In an age where two men in Germany met on the Internet and engaged in
mutually complicit penile cannibalism followed by murder (Google it, because it
actually happened) horror maestro Eli Roth’s dark, decadent new freak-out film
Hostel seems entirely plausible. In its diabolic depiction of American
backpackers gone to hell in an Eastern European cavalcade of sex and death, in
that order, explicit doesn’t quite say it.
On a tip from a fellow rail passenger, raucous American college dudes Paxton
(Jay Hernandez) and Josh (Derek Richardson) hook up with Euro-buddy Oli (Eythor
Gudjohnsson) enroute to an unknown Slovakian city that promises unlimited
libidinal possibilities with Europe’s sexiest women. Looking for a last hurrah
before returning to the frat they settle down in a local hostel, quickly
snagging dream babes Natalya (Barbara Nedeljakova) and Svetlana (Jana Kaderbkova)
for a marathon of drink, sex and… well, more drink and sex. Roth expertly pushes
the boundaries of the R-rating here and Hostel plays like the most
sexually carefree, spirited hormones romp we’ve seen in American movies in ages.
But nothing in life is free, and soon things start to get a little weird.
As the characters begin to disappear, Ten Little Indians style, Paxton is
inadvertently drawn into a secret society of wealthy, depraved deviants who pay
big money to use American tourists to enact elaborate twisted fantasies. Here
Roth turns the film dark as pitch and unmercifully relentless in its final reel.
In a labyrinthine grotto within an isolated, abandoned hospital, there are
painfully intense horror sequences that involve mutilation, slow and painful
torture, dangling eyeballs that ooze, all manner of spikes through all manner of
body parts, impromptu surgical procedures minus the surgeons, and a veritable
dungeon of bloody murder and perversity that doesn’t, as most American horror
films do, allow the viewer a safe distance of laughter and irony. This is a
full-blooded, head first, head rush into horror that does Roth’s Cabin Fever
one better with its macabre gusto and genuine ‘top-this’ approach to the
mounting mayhem of its closing set-pieces.

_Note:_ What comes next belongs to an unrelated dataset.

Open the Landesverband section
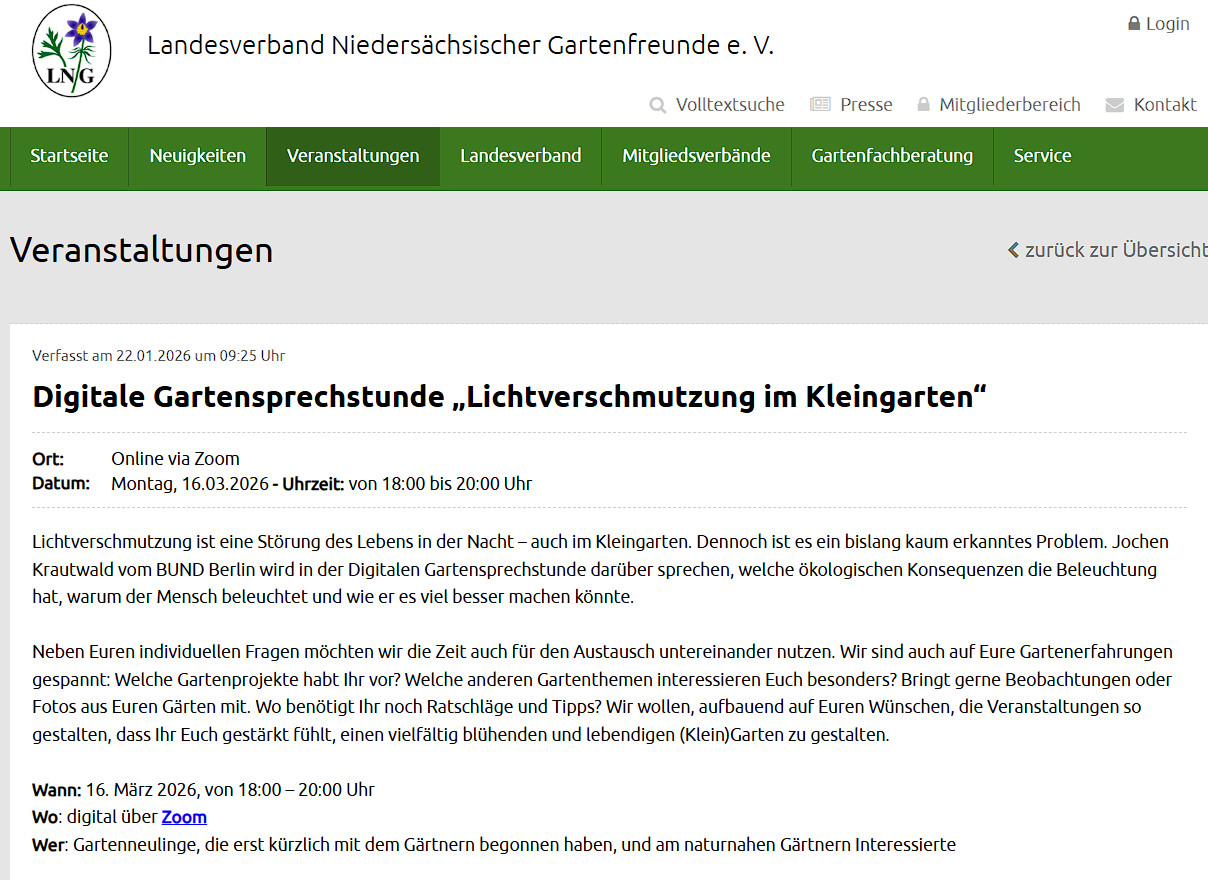Image resolution: width=1208 pixels, height=880 pixels. pos(520,156)
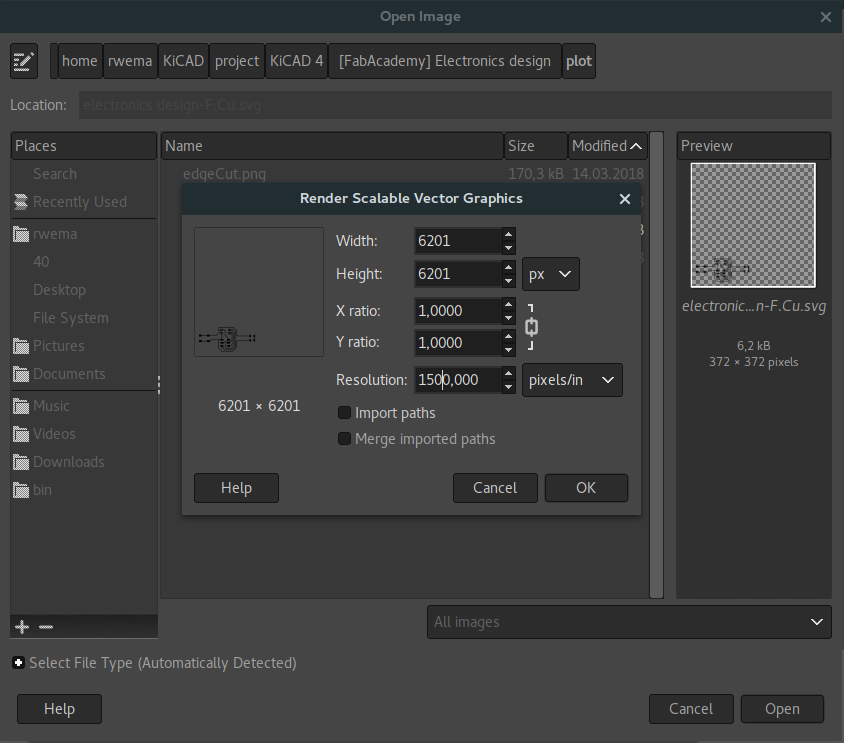Increase Height with its up stepper arrow

[508, 268]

Roth smartly allows the film and characters to take their time setting up as
ugly Americans enroute to something even uglier. The entire first portion of the
picture plays like an homage to 80s horny teen flicks, complete with overgrown,
on-the-make boys up to their asses in homoerotic banter, hot as hell babes and
(seemingly) free sex. Roth pours these elements on fast and with gusto as if
inspired by an op-ed in Maxim or at least Penthouse letters. The film is
gleefully high-gear at raunchy sexual hijinks for guys who likely spend more
time playing with joysticks than sizing up their sexually liberated women--Hostel’s
staggeringly attractive, premature ejaculation visions of European exoticism who
offer themselves up at a mighty steep price.
Jay Hernandez pulls off a nifty trick that I’m not sure director Roth
intended, being so good at playing a callously shallow lothario that when he
does get his late in the game, you’re not quite sure whether to gasp or cheer.
And then there’s a carnally intelligent performance from newcomer Barbara
Nedeljakova, holding more cards than she’s letting on. When she plays her hand,
Roth pulls out the stops with a fantastically gruesome comeuppance, the kind
that makes you wonder how no actors were hurt in the filming. Nedeljakova’s
Natalya is the dream babe as black widow, the type of woman who knows how to get
what she wants from a man, uses everything she has and in an odd way, seems a
realistic (and realistically evil) product of a decaying economic structure, a
woman whose very livelihood relies on fatal attractions--and not hers.
Hostel is a humdinger of a horror picture, an economical thrill
ride that makes no bones about what it wants to do to you--turn you on, make you
laugh, scare the hell out of you, gross you out and then leave you shaken. Roth
expertly balances the scale between the film’s raunchy, funny opening and its
darker, horrifying reality, winking while weaving in thematic tropes of the
horror genre; hot sex, beautiful women and not so sudden death. In the end, he
knows what makes a great horror film; laughs, sexy women and money shots that
flow blood red. You may laugh when legendary horror director Takashi Miike shows
up for an unlikely cameo, but it’s one of the few moments you’re allowed to
breathe. Hostel takes no prisoners. At least none alive.